Fortune & Glory: The Musical by Brian Michael Bendis & Bill Walko

1 month ago 13

Brian Michael Bendis's Hollywood memoir-in-comics Fortune & Glory was republished about two years ago, for no obvious anniversary- or thematically-related reason. At the time, I thought it was just a random new edition, but now it's clear that it was setting up for what we might as well call a sequel.

Fortune & Glory: The Musical was published at the end of January - I don't think it was serialized first, which is a little unusual for a book written by a guy like Bendis and published by an outfit like Dark Horse - and it tells a different story of a younger Bendis getting pulled into writing stuff for other creative media. While the first F&G centered on trying to turn his creator-owned early noir GNs into movies - Spoiler alert! it didn't quite happen, though Bendis got contacts and contracts and some income for a few years and other things eventually did get made - this second one is about one project that we readers might not have known Bendis was ever part of.

The famously...um, troubled Broadway musical of the early Teens, Spider-Man: Turn Off the Dark [1], had a book attributed to director Julie Taymor, playwright Glenn Berger, and (after a hasty rewrite during previews) playwright and comics scripter Roberto Aguirre-Sacasa. But it was no secret that other writers, including several comics writers, had been part of the project earlier. And Bendis was one of them, having been pulled in by Marvel head Avi Arad in 2004 to meet with Taymor and, everyone hoped, write the book of this musical.

(The music and lyrics were always going to be by Bono and The Edge of U2, and they were.)

The Musical is written by Bendis and features him as the main character, with roughly the same character design as the Bendis-drawn original F&G. But this time the art is by Bill Walko, with colors by Wes Dzioba and letters by Joshua Reed. It is the story of his involvement with Turn Off the Dark - which is actually pretty short and minor - as well as loosely-related material about his youth and the usual how-I-got-into-comics stuff.
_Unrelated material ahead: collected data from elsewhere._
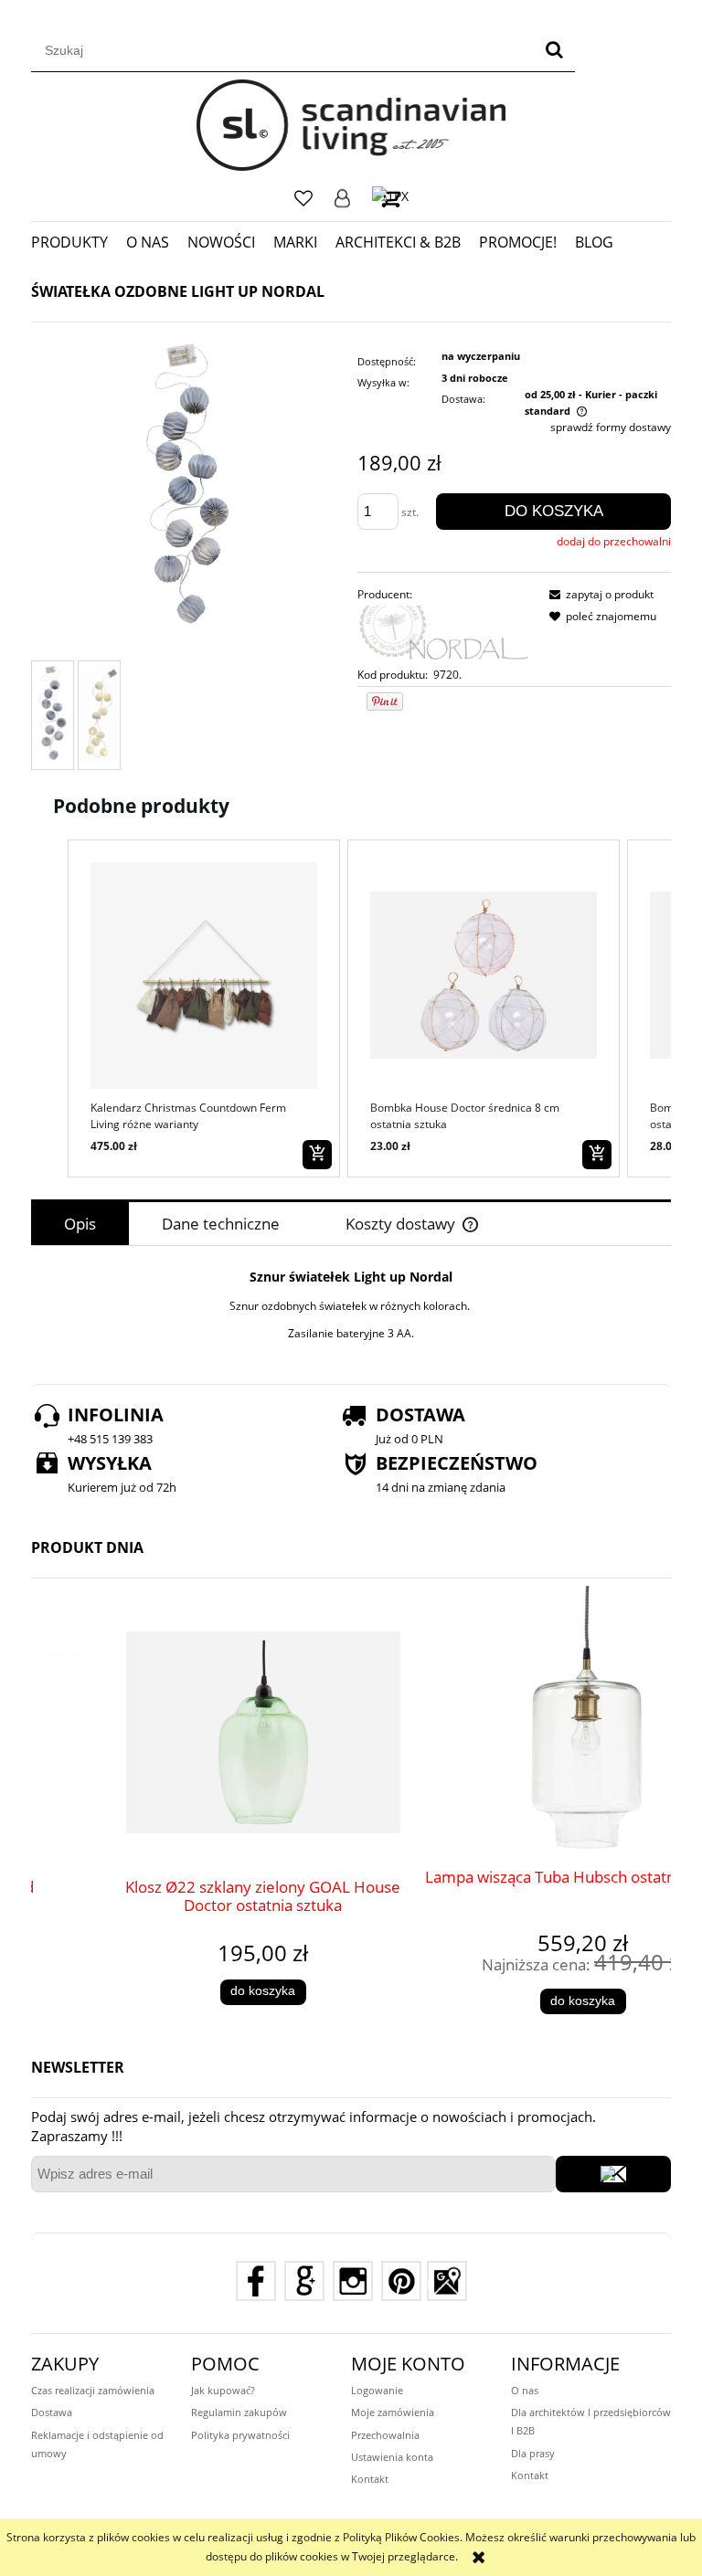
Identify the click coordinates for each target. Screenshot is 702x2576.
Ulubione (303, 198)
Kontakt (369, 2479)
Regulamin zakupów (239, 2412)
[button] (49, 1008)
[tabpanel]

Bluntly, Bendis took a couple of meetings with Taymor (one by phone, one after being flown down to LA), where he was impressed by her energy and passion but reacted really badly to two major pieces of her vision. First, that the musical should end, like a comic book, with a big "To Be Continued!" message - but he thought he could finesse that. Second, and more seriously, that she wanted to change Spider-Man's origin from the standard radioactive spider-bite, so that instead Peter Parker got his powers by praying to the Greek goddess Arachne.

(That stayed in the final work, more or less, so it clearly was a deal-breaker for Taymor. I'm more surprised that Marvel allowed it; they could have fired her instead and gone with another director. But I suppose this was post-bankruptcy, pre-Iron Man Marvel, a company more willing to take a crazy chance on someone who was well-known and successful in her area of expertise.)

So Bendis wrote up a treatment, and had another meeting to pitch it. He did not include the Arachne origin, and got only about that far into the pitch before Taymor blew up, and Bendis's involvement in the project quietly ended. (Bendis thought the project ended, and was surprised when the musical popped back up a few years later.)

That, as I hinted above, is only one small thread in The Musical - maybe 15% of the pages at most. It's not a long story, and not a lot happens. Most of the book is flashbacks to Young Bendis, dewy-eyed and obsessed with comics, bugging people like Walt Simonson and making crappy comics as a teenager and, eventually, forging an indy self-published crime-comics career in his twenties.

I don't know if anyone will come to The Musical for that story, but, if you're a Bendis fan, you'll probably enjoy it. It's the standard story of a lot of fans-turned-pro, and Bendis tells it with a lot of self-awareness and humor. Walko brings a slightly cartoony, caricatured line that adds energy and big facial expressions to pages with lots of captions and dialogue.

The Musical does not provide much background on Turn Off the Dark; Bendis was only involved briefly and inconclusively several years before it actually happened. But it's an amusing "creative people are obsessive weirdoes with quick tempers" story, and the rest of the material in the book is at least loosely and vaguely connected to that story.

[1] I actually saw Turn Off the Dark on Broadway with my two kids. Sadly, I saw it after the retool, when it was just kooky and not full-on insane. I  didn't write about it at the time, and that was fifteen years ago, so all I have are vague memories. It was very technically impressive and full of excellent on-stage talent doing impressive things, but the story was...well, I don't want to say "a confused mess," since that would be insulting, but it wasn't the most clear and understandable thing I've ever seen.